───── Dataset excerpts

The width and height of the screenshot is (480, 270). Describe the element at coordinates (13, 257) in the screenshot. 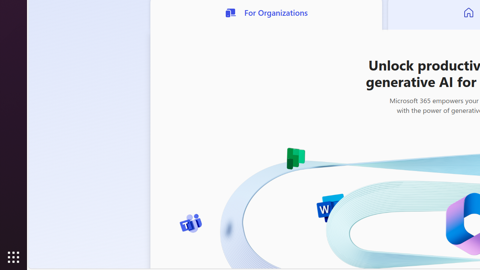

I see `'Show Applications'` at that location.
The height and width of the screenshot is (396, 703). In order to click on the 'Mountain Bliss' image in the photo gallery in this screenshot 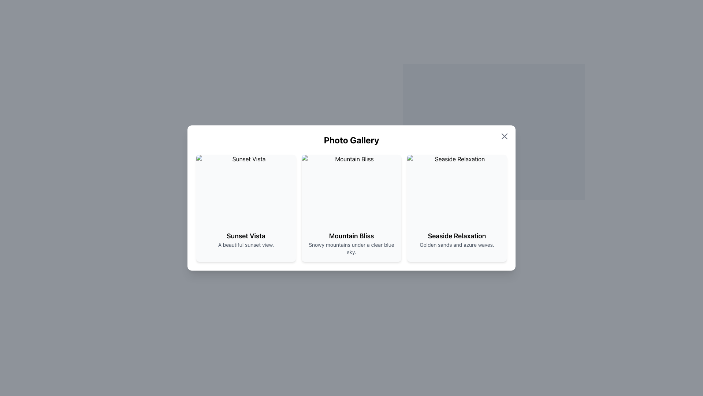, I will do `click(352, 189)`.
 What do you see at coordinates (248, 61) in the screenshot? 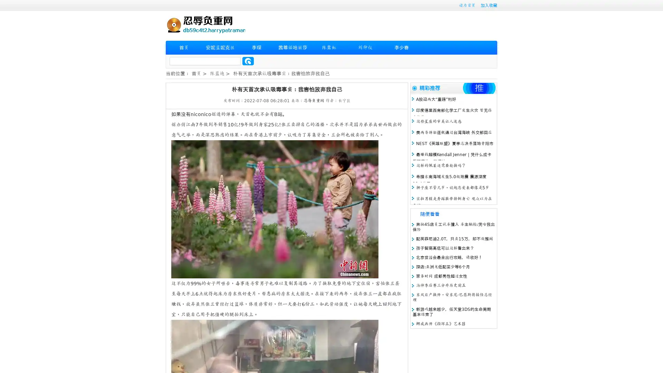
I see `Search` at bounding box center [248, 61].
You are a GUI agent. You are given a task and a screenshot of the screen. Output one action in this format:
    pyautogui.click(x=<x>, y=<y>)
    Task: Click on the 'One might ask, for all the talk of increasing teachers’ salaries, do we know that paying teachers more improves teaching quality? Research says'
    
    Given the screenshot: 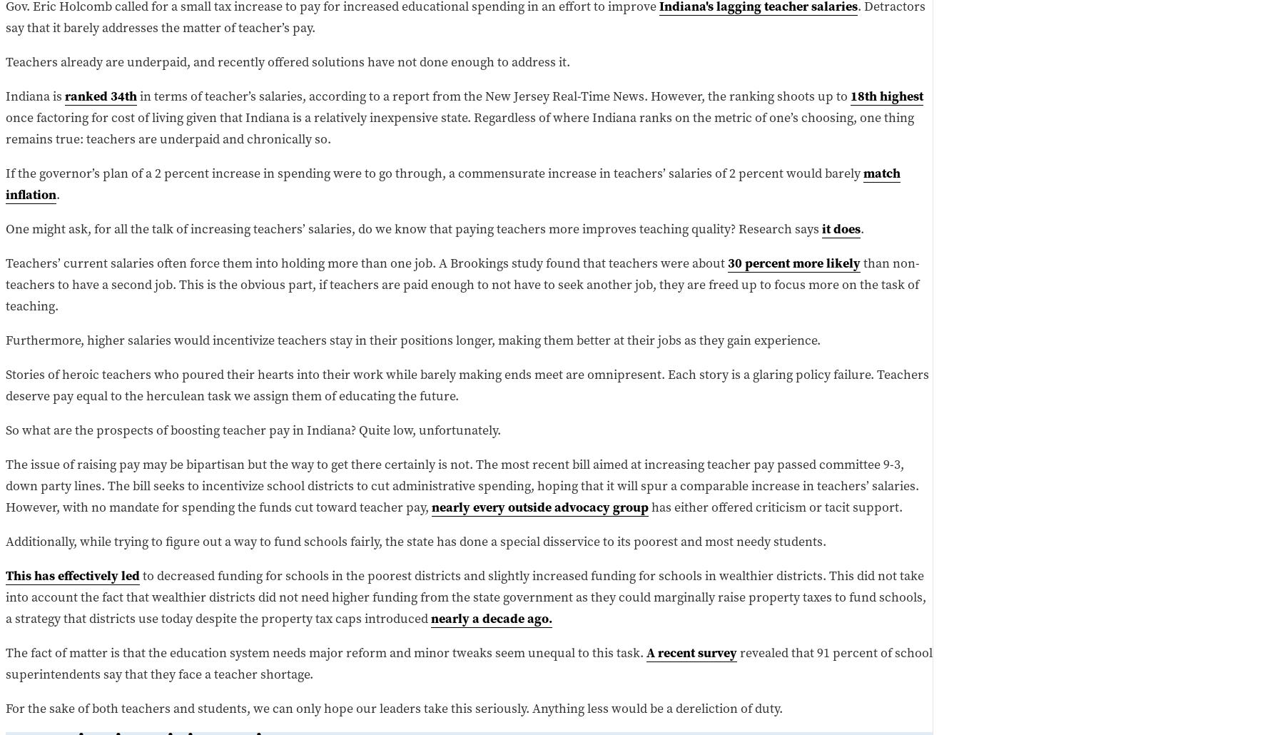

──────────

Task brief:
Rewrite the items as a Markdown table with the columns Row and Line, one numbered row per line and no blank lines. Begin at the line containing "What do you", go through the end of the items, and leave the pictures out.

Solved problem:
| Row | Line |
|---|---|
| 1 |  What do you see at coordinates (248, 61) in the screenshot?  |
| 2 | I see `Search` at bounding box center [248, 61]. |
| 3 | You are a GUI agent. You are given a task and a screenshot of the screen. Output one action in this format: |
| 4 |     pyautogui.click(x=<x>, y=<y>) |
| 5 |     Task: Click on the 'One might ask, for all the talk of increasing teachers’ salaries, do we know that paying teachers more improves teaching quality? Research says' |
| 6 |     Given the screenshot:  |